Saturday, August 6, 2016

A Rude Awakening

After removing myself from media--Facebook, YouTube, blogs, etc.--for two years, I have started reconnecting with all my friends and favorite writers and video makers. In two years, my life has changed, but I had a misconceived idea that others would continue on as they always did. Oh have I been wrong! Last week I found out a girl I had conversed with many, many times, passed away. In the time I was away, her mitochondrial disease spread to her lungs, and ultimately ended her life. This week, I discovered my favorite blog writer has entered hospice care due to a failing immune system. Another dear woman who was a vocal activist also has passed away.

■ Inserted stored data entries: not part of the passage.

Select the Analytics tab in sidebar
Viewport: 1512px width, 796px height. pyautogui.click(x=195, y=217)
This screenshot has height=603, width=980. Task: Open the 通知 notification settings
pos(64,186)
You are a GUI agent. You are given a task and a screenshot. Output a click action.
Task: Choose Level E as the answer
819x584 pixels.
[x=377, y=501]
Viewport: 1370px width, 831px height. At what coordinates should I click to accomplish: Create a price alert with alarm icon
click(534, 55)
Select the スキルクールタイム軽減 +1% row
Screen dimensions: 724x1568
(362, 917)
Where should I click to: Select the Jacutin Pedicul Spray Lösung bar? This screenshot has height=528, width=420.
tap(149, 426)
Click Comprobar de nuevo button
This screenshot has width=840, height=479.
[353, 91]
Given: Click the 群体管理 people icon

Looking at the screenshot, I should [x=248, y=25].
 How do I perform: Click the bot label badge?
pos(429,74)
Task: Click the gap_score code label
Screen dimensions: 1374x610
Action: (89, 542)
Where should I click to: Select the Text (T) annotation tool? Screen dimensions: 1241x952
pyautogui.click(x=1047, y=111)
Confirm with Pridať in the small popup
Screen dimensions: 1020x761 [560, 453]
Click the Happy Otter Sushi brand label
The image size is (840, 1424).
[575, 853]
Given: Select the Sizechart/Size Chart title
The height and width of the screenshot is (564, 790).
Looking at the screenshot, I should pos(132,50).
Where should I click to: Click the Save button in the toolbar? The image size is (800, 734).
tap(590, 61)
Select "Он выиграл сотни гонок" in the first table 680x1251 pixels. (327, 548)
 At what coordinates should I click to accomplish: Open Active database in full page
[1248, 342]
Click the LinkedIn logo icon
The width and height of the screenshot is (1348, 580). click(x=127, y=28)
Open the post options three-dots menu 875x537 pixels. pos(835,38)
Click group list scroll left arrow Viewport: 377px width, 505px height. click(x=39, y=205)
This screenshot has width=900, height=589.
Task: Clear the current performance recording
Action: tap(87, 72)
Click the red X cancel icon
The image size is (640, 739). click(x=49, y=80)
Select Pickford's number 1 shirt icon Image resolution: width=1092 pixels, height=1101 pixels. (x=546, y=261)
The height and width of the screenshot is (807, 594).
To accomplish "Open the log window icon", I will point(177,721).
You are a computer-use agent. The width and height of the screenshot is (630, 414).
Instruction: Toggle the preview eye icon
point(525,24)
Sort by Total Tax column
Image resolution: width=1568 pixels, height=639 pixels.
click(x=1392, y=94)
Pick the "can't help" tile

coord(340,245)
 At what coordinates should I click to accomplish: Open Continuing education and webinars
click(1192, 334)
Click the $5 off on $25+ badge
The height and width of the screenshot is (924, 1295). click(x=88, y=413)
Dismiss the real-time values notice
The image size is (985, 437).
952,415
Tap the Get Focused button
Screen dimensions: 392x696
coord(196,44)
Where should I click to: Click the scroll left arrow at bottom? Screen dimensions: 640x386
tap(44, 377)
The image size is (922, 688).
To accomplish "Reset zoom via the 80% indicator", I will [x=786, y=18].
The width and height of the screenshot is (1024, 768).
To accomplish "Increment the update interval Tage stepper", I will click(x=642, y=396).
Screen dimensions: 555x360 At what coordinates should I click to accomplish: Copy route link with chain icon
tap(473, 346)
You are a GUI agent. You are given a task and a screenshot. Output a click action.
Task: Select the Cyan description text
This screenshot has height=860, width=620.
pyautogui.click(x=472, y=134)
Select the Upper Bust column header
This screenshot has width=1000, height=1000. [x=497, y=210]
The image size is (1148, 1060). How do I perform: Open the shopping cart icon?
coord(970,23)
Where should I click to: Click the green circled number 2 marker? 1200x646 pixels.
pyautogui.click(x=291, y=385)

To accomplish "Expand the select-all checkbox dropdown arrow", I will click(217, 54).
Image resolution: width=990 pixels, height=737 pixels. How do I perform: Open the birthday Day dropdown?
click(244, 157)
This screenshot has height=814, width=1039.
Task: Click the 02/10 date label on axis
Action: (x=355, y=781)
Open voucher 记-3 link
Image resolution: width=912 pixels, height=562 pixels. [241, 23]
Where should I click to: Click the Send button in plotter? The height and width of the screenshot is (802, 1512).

I am becoming very discouraged and want to pull away from the chronic illness community. My heart is broken in many pieces; my strength is dried up. How can I continue on, facing so much grief and sorrow? Like a warm gentle breeze, a verse from the book of Isaiah (chapter 40 verse 31) drifts through my mind, "but those who hope in the Lord will renew their strength. They will soar on wings like eagles; they will run and not grow weary, they will walk and not be faint." What a wonderful reminder to know the Lord is my strength. Through Him, I must carry on; through Him, I pray I can be of comfort and encouragement to all those who are of a broken heart. Although I too shall perish from this world, may you be able to find your hope and strength in the Lord Jesus.